Un credo : la politique du chiffre
Dans les magasins « remodelés » avec un nouveau merchandising, la politique du « chiffre » règne : « Il y a une réunion le matin dénommée le “lancement de journée” où les chiffres des jours précédents sont présentés ainsi que les objectifs pour la journée. Puis, il y a deux autres réunions à la mi-journée et à 16 heures pour faire le point. Mais ils nous demandent souvent des chiffres irréalisables, comme + 20% par rapport à l’année dernière ! »
Tous les salariés en témoignent : les conditions de travail se sont considérablement dégradées au fil des années. Tous évoquent la « pression » sur leurs épaules. Certains critiquent également le manque de considération de leur hiérarchie. Souvent, les plannings ne sont pas affichés dans un délai de trois semaines comme le prévoit la loi : difficile dans ces conditions de gérer sa vie privée… Dans le magasin de Gonesse ou dans celui de Calais, les salariés ont dû attendre près d’un an avant que la climatisation soit réparée. Il n’existe d’ailleurs pas de CHSCT (Comité d’hygiène, de sécurité et des conditions de travail) pour l’ensemble du groupe.

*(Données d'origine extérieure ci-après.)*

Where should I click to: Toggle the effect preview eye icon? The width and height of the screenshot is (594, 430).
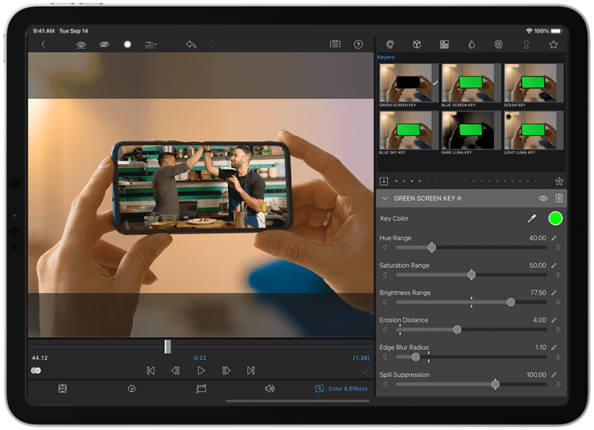click(x=80, y=45)
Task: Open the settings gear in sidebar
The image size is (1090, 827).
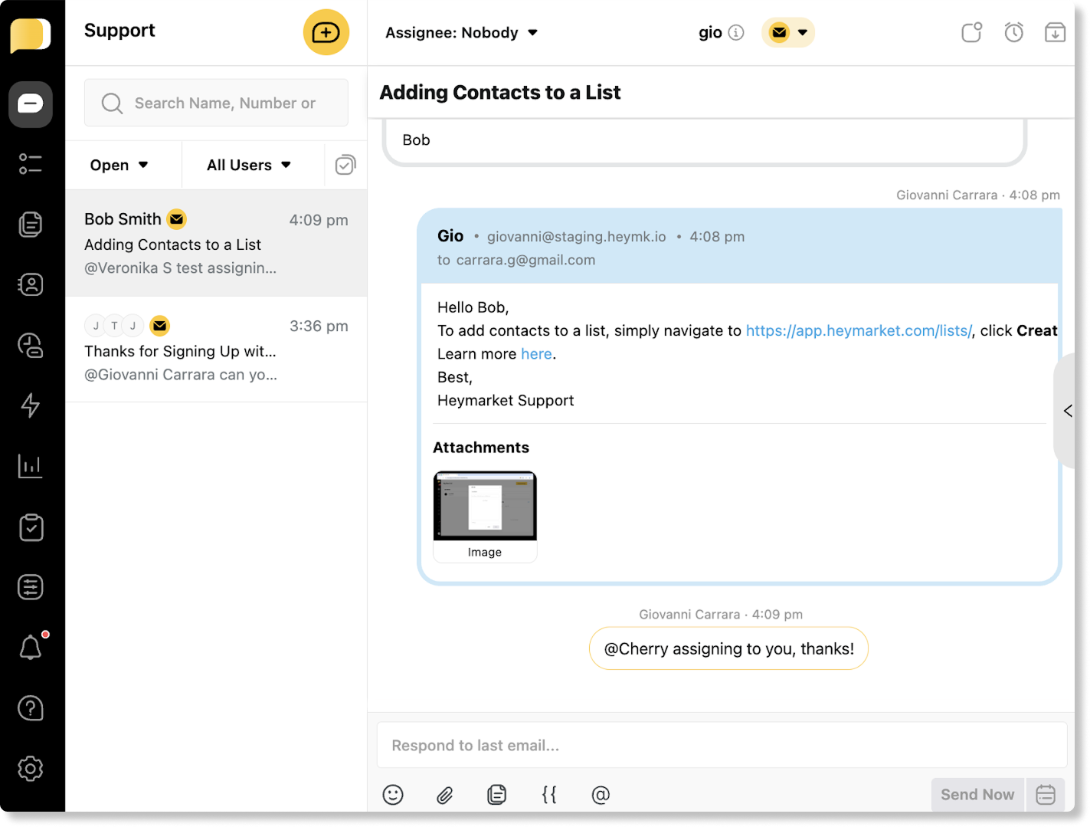Action: click(31, 768)
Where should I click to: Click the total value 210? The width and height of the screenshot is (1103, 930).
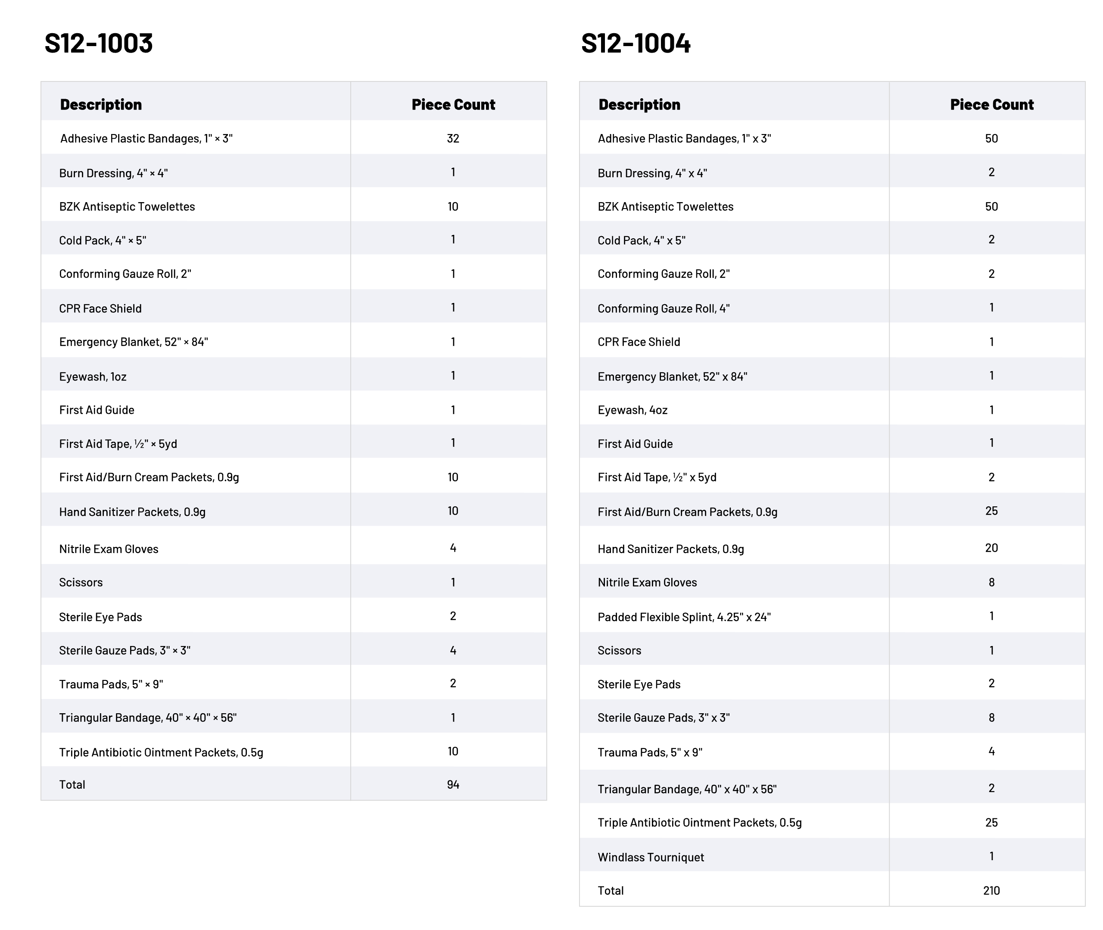(x=991, y=890)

Une situation difficile pour les salariés… qui n’empêche nullement le conseil d’administration du groupe Go Sport d’augmenter les salaires des cadres dirigeants. Cette année, le salaire fixe du Président, Pierre Letzelter est passé de 150.000 euros à 166.500 euros, et celui du Directeur général, François Neukirch est passé de 350.000 euros à 404.250 euros ! Des chiffres qui laissent amers plus d’un salarié au sein du groupe : « Go Sport est en fin de vie », souffle un salarié désabusé.